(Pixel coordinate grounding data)
----

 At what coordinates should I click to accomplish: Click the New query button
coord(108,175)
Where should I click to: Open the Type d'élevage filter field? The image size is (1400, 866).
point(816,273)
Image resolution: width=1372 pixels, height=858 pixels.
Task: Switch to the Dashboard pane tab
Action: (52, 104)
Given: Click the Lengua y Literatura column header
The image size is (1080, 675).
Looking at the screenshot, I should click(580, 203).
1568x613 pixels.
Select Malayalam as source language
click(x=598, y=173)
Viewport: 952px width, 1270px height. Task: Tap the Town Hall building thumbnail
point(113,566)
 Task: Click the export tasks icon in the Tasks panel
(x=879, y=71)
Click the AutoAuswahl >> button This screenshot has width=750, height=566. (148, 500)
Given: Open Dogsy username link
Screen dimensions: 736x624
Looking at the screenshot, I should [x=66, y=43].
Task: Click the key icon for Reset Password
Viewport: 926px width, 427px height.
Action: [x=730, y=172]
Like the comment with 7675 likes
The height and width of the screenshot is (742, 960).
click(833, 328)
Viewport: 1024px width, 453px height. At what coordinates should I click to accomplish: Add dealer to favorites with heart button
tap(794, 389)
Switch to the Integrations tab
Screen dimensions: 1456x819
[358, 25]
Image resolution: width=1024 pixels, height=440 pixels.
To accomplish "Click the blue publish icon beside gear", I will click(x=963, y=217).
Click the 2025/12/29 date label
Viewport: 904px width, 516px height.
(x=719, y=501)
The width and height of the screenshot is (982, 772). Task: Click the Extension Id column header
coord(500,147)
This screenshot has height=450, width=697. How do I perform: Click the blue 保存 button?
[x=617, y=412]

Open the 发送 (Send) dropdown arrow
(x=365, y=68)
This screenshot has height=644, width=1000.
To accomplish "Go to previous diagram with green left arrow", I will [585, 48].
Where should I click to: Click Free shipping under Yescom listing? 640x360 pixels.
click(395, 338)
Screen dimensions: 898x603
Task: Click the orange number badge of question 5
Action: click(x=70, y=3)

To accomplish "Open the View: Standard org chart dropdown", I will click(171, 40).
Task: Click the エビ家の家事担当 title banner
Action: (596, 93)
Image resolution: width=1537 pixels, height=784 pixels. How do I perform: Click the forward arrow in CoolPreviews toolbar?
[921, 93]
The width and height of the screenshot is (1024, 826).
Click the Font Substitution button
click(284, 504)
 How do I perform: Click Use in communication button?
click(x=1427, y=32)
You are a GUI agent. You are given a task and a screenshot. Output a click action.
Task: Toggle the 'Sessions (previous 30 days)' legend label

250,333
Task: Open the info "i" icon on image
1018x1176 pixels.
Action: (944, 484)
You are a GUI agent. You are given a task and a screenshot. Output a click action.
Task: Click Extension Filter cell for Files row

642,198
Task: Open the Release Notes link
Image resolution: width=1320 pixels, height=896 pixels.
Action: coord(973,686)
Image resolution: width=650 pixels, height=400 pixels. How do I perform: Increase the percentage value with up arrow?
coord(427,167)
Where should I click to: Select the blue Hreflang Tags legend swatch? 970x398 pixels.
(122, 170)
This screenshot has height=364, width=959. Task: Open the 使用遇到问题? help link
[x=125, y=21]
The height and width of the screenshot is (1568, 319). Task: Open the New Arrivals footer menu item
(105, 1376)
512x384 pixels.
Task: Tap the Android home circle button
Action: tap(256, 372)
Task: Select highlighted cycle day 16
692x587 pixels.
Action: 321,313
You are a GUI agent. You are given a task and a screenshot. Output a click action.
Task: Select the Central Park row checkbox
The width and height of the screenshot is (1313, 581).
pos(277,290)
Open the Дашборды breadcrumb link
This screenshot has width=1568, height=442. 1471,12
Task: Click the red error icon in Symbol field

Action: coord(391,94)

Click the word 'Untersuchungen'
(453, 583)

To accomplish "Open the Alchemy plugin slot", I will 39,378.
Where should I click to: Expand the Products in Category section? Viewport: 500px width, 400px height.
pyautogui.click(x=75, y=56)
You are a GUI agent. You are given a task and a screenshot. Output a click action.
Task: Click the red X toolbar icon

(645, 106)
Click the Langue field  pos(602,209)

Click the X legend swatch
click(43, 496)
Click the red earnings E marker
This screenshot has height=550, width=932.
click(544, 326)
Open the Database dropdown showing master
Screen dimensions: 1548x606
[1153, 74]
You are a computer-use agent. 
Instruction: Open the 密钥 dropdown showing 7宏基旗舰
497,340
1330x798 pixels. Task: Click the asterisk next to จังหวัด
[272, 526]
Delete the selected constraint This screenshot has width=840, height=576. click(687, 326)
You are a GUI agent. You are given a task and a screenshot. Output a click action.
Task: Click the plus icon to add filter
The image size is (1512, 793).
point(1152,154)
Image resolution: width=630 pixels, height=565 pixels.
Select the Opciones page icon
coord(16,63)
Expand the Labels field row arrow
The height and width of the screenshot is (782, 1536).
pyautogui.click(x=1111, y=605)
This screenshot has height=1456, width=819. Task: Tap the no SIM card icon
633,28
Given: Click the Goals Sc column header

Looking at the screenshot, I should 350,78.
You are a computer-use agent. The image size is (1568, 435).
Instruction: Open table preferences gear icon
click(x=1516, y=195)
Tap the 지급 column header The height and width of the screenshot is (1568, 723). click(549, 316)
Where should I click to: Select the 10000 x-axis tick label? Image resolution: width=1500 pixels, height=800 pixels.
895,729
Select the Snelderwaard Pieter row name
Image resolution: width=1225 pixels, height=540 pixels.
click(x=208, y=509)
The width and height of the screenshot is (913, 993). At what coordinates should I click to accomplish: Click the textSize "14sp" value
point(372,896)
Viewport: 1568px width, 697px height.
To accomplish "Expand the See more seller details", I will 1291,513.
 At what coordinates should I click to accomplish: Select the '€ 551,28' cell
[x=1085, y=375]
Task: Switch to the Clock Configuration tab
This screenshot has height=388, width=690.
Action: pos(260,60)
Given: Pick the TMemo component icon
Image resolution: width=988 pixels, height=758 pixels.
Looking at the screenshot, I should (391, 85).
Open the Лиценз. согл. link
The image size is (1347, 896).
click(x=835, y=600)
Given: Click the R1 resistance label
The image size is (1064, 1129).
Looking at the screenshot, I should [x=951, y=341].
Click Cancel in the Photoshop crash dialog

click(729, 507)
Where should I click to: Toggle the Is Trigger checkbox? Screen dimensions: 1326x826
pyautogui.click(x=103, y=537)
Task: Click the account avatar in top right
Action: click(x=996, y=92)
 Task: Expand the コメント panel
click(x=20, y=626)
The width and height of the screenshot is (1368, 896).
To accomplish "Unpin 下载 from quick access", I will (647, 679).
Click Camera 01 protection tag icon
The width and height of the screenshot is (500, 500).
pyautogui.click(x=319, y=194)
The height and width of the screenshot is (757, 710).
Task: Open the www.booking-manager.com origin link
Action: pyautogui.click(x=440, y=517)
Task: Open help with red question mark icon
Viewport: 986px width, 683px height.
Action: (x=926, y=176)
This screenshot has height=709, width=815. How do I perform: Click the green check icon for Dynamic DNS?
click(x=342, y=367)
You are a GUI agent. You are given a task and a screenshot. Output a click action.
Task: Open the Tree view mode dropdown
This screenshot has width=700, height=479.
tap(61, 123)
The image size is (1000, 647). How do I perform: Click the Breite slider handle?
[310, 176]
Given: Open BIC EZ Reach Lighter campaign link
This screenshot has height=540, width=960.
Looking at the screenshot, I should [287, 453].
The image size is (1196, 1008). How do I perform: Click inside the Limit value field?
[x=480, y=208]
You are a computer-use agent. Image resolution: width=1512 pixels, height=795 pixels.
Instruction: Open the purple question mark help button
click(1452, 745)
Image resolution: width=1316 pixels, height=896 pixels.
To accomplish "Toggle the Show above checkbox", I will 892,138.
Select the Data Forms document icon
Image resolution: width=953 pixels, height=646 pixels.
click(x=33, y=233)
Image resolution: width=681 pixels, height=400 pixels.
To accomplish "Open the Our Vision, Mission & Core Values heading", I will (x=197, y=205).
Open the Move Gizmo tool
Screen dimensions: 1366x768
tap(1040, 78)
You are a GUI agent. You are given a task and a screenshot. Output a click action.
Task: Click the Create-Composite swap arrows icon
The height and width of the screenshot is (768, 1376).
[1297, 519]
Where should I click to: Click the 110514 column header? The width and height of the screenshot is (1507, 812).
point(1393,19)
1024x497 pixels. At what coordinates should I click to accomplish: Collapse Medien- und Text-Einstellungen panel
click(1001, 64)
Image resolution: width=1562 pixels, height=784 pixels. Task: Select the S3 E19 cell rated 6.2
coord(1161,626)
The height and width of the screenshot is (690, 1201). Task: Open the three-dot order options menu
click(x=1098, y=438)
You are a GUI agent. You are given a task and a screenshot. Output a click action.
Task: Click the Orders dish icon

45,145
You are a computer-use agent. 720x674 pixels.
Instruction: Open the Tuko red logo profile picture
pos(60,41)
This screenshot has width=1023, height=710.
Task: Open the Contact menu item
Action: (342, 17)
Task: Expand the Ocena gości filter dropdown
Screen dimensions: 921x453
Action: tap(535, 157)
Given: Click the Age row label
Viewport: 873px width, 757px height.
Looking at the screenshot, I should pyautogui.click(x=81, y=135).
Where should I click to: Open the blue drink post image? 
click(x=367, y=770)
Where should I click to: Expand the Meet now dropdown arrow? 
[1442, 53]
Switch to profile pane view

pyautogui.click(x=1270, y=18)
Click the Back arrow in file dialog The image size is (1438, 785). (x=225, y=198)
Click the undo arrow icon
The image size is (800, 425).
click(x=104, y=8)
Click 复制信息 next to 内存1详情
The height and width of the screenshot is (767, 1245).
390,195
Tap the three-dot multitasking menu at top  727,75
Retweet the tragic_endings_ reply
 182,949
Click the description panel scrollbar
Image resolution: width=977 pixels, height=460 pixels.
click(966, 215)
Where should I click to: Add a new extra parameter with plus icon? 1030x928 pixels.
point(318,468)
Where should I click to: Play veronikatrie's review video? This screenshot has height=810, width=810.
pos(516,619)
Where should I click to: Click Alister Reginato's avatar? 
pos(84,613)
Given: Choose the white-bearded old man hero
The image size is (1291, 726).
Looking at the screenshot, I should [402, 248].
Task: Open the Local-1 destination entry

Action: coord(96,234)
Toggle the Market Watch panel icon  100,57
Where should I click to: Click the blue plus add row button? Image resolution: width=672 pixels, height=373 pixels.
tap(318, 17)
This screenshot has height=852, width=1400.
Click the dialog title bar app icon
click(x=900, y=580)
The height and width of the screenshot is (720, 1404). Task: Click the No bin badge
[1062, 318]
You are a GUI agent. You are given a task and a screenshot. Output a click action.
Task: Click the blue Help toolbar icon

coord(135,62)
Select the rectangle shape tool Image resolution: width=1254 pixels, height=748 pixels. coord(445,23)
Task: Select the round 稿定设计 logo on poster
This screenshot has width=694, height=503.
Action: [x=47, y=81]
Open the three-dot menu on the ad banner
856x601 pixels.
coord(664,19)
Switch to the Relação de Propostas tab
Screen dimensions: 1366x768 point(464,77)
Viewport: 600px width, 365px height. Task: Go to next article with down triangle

----

Looking at the entries, how many lines contain the string "computer"? The answer is that number alone.

Response box
4